## EXERCISE DESCRIPTION
Within the material below, transcribe exactly the lines from the one holding "Task: Click the 'SPS b03' radar label" through the one holding "Sort by the", keeping both ends and skipping the rest.

## DATA TO PROCESS
★ ★ ★ ★ ★ ★ ★

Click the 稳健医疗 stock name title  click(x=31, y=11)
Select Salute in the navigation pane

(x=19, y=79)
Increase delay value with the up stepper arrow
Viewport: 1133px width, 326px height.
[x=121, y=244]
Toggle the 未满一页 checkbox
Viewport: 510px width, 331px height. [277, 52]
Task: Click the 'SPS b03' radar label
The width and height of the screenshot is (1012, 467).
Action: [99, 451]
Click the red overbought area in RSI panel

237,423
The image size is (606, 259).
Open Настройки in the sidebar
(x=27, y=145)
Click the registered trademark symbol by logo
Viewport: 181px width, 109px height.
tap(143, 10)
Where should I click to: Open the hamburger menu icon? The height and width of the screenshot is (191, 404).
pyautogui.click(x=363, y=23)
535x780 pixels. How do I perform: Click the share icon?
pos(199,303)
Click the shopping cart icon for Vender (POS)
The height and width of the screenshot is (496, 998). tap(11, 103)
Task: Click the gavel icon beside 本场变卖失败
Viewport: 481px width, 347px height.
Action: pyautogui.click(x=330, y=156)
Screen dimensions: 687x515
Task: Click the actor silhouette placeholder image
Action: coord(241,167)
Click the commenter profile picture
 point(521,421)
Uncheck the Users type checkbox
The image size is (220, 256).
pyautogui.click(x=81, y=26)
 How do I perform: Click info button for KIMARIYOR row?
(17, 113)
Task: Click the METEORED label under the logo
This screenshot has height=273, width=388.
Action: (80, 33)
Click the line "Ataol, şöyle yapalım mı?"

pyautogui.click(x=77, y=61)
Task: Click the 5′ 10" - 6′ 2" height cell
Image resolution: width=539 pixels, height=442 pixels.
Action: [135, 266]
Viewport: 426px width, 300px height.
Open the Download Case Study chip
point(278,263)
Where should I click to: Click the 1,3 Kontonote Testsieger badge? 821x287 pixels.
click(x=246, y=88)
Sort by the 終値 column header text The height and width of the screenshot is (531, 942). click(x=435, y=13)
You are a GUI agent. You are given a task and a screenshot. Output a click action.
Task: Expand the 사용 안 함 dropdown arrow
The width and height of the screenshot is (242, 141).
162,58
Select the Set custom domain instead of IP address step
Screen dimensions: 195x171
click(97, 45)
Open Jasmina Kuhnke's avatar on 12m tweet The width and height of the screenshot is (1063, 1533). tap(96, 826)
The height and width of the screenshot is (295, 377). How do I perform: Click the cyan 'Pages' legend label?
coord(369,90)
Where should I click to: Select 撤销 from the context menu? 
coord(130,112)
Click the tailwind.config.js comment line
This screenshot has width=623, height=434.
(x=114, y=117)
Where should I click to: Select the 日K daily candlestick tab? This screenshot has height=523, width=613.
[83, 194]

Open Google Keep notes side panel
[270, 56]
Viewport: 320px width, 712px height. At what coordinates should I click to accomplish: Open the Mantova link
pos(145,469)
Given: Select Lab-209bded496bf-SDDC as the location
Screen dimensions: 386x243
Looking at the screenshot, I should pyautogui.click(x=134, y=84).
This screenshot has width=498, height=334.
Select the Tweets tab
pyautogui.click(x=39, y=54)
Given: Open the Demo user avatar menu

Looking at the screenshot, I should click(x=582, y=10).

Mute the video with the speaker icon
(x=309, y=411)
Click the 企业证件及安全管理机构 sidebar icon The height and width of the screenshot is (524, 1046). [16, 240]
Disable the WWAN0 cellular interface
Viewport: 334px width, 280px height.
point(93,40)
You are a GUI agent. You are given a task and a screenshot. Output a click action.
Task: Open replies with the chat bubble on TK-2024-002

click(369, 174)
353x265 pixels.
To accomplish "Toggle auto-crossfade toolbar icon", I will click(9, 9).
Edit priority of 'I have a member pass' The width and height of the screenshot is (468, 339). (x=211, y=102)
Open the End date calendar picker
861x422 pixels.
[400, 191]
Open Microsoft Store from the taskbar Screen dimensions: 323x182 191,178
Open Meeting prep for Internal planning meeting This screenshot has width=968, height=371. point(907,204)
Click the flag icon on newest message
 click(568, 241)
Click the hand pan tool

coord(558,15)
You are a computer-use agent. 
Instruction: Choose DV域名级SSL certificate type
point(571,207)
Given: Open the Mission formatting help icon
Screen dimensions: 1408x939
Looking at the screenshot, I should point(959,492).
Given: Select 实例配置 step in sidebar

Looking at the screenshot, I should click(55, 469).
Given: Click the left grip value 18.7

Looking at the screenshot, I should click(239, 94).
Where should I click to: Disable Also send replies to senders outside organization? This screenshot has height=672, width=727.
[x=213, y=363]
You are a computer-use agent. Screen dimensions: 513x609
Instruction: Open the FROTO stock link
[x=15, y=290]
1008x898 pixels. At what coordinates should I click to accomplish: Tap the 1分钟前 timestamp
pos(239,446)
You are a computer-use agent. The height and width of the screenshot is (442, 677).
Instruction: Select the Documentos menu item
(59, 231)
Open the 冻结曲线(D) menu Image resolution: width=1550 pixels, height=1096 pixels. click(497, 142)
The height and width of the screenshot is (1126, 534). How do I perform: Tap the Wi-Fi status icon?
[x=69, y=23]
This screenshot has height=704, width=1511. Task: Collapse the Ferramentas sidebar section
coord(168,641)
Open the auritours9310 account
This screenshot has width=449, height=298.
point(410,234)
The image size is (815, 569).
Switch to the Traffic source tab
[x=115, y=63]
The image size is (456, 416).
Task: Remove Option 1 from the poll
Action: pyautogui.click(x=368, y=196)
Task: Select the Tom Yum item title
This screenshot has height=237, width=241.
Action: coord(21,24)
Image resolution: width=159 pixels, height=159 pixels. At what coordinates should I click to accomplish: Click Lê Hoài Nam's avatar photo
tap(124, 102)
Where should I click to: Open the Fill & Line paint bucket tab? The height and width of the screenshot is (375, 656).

★ ★ ★ ★ ★ ★ ★

## YOUR SOLUTION
Task: Click the 'SPS b03' radar label
The width and height of the screenshot is (1012, 467).
Action: [99, 451]
Click the red overbought area in RSI panel

237,423
The image size is (606, 259).
Open Настройки in the sidebar
(x=27, y=145)
Click the registered trademark symbol by logo
Viewport: 181px width, 109px height.
tap(143, 10)
Where should I click to: Open the hamburger menu icon? The height and width of the screenshot is (191, 404).
pyautogui.click(x=363, y=23)
535x780 pixels. How do I perform: Click the share icon?
pos(199,303)
Click the shopping cart icon for Vender (POS)
The height and width of the screenshot is (496, 998). tap(11, 103)
Task: Click the gavel icon beside 本场变卖失败
Viewport: 481px width, 347px height.
Action: pyautogui.click(x=330, y=156)
Screen dimensions: 687x515
Task: Click the actor silhouette placeholder image
Action: coord(241,167)
Click the commenter profile picture
 point(521,421)
Uncheck the Users type checkbox
The image size is (220, 256).
pyautogui.click(x=81, y=26)
 How do I perform: Click info button for KIMARIYOR row?
(17, 113)
Task: Click the METEORED label under the logo
This screenshot has height=273, width=388.
Action: (80, 33)
Click the line "Ataol, şöyle yapalım mı?"

pyautogui.click(x=77, y=61)
Task: Click the 5′ 10" - 6′ 2" height cell
Image resolution: width=539 pixels, height=442 pixels.
Action: [135, 266]
Viewport: 426px width, 300px height.
Open the Download Case Study chip
point(278,263)
Where should I click to: Click the 1,3 Kontonote Testsieger badge? 821x287 pixels.
click(x=246, y=88)
Sort by the 終値 column header text The height and width of the screenshot is (531, 942). click(x=435, y=13)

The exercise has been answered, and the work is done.